Alex Evilevitch Virus fluid

Alex Evilevitch
I virus possono convertire il loro DNA da solido a fluido, il che spiega come i virus riescono a espellere il DNA nelle cellule delle loro vittime. Ciò è stato dimostrato in due nuovi studi condotti dall'Università di Lund in Svezia.

Entrambi gli studi di ricerca sono in pratica la stessa scoperta fatta per due diversi virus, vale a dire che i virus possono convertire il loro DNA in forma liquida al momento dell'infezione. Grazie a questa conversione, il virus può più facilmente trasferire il suo DNA nelle cellule della sua vittima, che in tal modo si infettano. Uno degli studi ha esaminato il virus dell'herpes, che infetta l'uomo.

"I nostri risultati spiegano il meccanismo dietro l'infezione da herpes mostrando come il DNA del virus entra nella cellula", ha detto Alex Evilevitch, un ricercatore in biochimica e biofisica presso l'Università di Lund e Carnegie Mellon University.

Evilevitch ha dichiarato che la scoperta è stata sorprendente. In precedenza nessuno era a conoscenza della "transizione di fase" dalla forma solida a quella fluida nel DNA del virus. La transizione di fase per il virus dell'herpes studiato dipende dalla temperatura e avviene a 37°C, che è un adattamento diretto alla temperatura del corpo umano. Evilevitch spera che i risultati della ricerca porteranno ad un nuovo tipo di farmaco che miri alla transizione di fase per il DNA del virus, che potrebbe quindi ridurre la capacità di infezione e limitare la diffusione del virus.

"Un farmaco di questo tipo influenza le proprietà fisiche del DNA del virus, il che significa che il farmaco è in grado di resistere alle mutazioni del virus", ha detto Alex Evilevitch.

Il secondo studio che Evilevitch e i suoi colleghi hanno pubblicato di recente riguarda i batteriofagi, cioè i virus che infettano i batteri, in questo caso il batterio E. coli nel tratto gastrointestinale umano. I risultati mostrano che questo virus possiede la capacità di convertire il suo DNA da solido a fluido. Come per il virus dell'herpes, la transizione di fase avviene a 37°C, cioè adattata alla temperatura del corpo umano.

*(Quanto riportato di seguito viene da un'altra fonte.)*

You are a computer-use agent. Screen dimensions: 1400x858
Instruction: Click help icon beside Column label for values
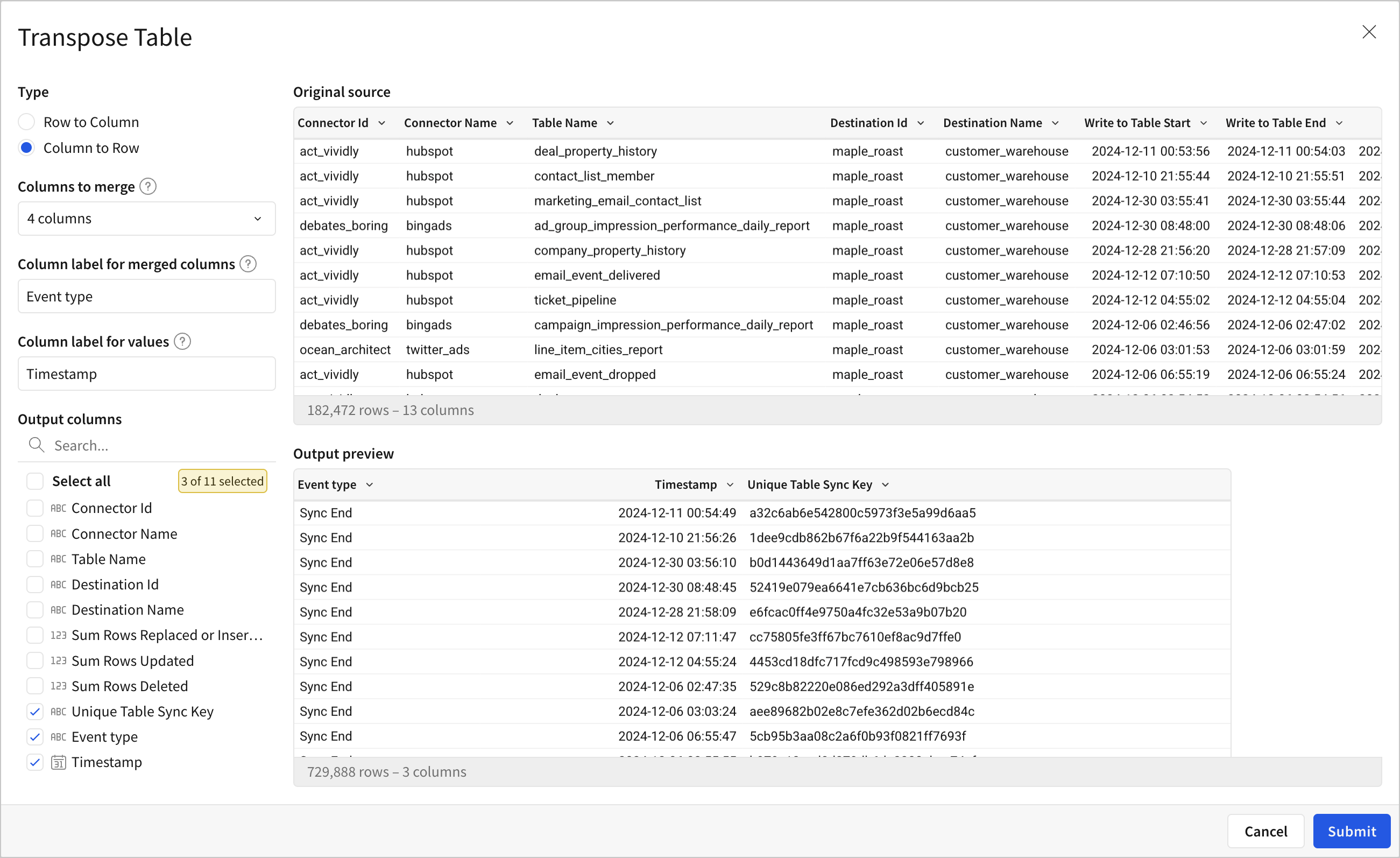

Questi due tipi di virus, i batteriofagi e il virus dell'herpes, si sono separati in una fase iniziale dell'evoluzione, diversi miliardi di anni fa. Il fatto che entrambi dimostrino la stessa capacità di convertire il loro DNA per facilitare l'infezione indica che questo potrebbe essere un meccanismo generale che si riscontra in molti tipi di virus.

In studi precedenti, Alex Evilevitch e i suoi colleghi sono riusciti a misurare la pressione del DNA all'interno del virus che rappresenta la forza trainante dell'infezione. La pressione è cinque volte superiore a quella di una bottiglia di champagne non aperta. Questa alta pressione è generata da DNA molto compresso all'interno del virus. La pressione serve come un grilletto che permette al virus di espellere il suo DNA in una cellula dell'organismo ospite. È questa scoperta che ha portato ai due studi presenti, che sono stati recentemente pubblicati su Nature Chemical Biology e PNAS.